Here, we conducted a prospective study to determine long-term alterations in the gut microbiome of patients with COVID-19 using shotgun metagenomic sequencing (online supplemental materials). A total of 155 patients with COVID-19 in Hong Kong were followed up for an average of 14 months after SARS-CoV-2 viral clearance, and 155 age-matched, sex-matched and body mass index-matched subjects without COVID-19 were recruited as controls. Patients with COVID-19 were infected with the original or earlier variants of SARS-CoV-2 from January 2020 to February 2021. Consistent with previous finding that 76.4% of patients had PACS 6 months after recovery from acute COVID-19,1 we found that the prevalence of PACS was 78.7% at an average of 14-month (IQR 11–18 months) follow-up. The three most common symptoms were fatigue (50.9%), memory problems (44.5%) and difficulty in sleeping (35.5%, figure 1A). Gut dysbiosis in these patients did not fully recover. Both bacteria diversity (p=0.0036, figure 1B) and richness (p=0.00032, figure 1C) of patients with COVID-19 were still significantly lower than that of controls.

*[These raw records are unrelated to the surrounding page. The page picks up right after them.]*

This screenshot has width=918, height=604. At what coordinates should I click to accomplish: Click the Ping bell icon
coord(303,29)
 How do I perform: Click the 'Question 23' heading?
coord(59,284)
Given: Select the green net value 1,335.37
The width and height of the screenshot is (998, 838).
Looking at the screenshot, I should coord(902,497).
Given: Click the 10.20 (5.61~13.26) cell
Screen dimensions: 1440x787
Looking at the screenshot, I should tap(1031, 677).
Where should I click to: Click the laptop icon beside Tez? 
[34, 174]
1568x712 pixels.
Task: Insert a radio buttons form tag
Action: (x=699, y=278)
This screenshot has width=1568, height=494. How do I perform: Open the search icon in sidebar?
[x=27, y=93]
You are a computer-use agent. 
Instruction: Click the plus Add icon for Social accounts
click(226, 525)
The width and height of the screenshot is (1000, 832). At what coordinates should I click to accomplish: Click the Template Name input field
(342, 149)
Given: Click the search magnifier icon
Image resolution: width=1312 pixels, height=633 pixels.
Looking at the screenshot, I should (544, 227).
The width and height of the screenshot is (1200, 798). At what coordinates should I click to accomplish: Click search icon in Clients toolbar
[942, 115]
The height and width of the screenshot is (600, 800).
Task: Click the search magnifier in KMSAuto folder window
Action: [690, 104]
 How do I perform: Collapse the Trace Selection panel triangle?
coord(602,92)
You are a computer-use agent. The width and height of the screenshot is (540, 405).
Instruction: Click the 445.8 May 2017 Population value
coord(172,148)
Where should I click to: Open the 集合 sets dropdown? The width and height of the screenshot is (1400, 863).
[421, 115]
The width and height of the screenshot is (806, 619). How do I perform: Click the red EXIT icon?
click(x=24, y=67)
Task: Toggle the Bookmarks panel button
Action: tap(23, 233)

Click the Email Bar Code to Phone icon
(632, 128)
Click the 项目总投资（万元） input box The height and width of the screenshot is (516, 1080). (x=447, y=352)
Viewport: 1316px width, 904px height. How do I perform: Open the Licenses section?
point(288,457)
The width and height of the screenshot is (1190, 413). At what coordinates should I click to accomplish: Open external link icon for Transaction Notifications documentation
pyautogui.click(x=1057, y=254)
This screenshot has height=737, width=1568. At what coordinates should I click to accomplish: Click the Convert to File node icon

Principal coordinates analysis of beta diversity also showed distinct separation of patients with COVID-19 from controls (F=8.3822, p<0.001, figure 1D). These observations suggest persistent gut dysbiosis beyond 1 year in patients with PACS.
Supplemental material
Specifically, the gut microbiome of recovered patients with COVID-19 was characterised by enrichment of potentially pathogenic bacteria, Erysipelatoclostridium ramosum5 and Ruminococcus gnavus,6 as well as depletion of beneficial bacteria such as Bifidobacterium adolescentis and B. pseudocatenulatum (figure 1E and online supplemental table 1). The latter two beneficial bacteria could potentially improve inflammation and neurological symptoms.7 8 Interestingly, PACS affecting different bodily systems showed a similar pattern of microbial alterations (figure 1F). Almost all PACS symptoms were significantly associated with depletion of beneficial bacteria such as Gemmiger formicilis9 and B. adolescentis,7 suggesting the possibility to develop universal microbiome-based therapies or interventions targeting various symptoms. It is worth noting that some beneficial bacteria were not associated with specific PACS symptoms. For example, B. pseudocatenulatum were not found to be associated with any of the respiratory symptoms suggesting that possible functions of different beneficial bacteria should be carefully considered when conducting clinical studies. Consistent with the key microbial species identified thus far,1–3 the enrichment of potentially pathogenic bacteria including R. gnavus, Clostridium bolteae, Flavonifractor plautii and E. ramosum was associated with the majority of the PACS symptoms. Thus, effective elimination or inhibition of these bacteria via dietary intervention, microbiota modulation or drugs may also have significant implications for alleviating PACS. To move forward, more extensive validation on the above associations is needed to address the potential confounders that could possibly alter the microbiome, such as host milieu, diet or medication history.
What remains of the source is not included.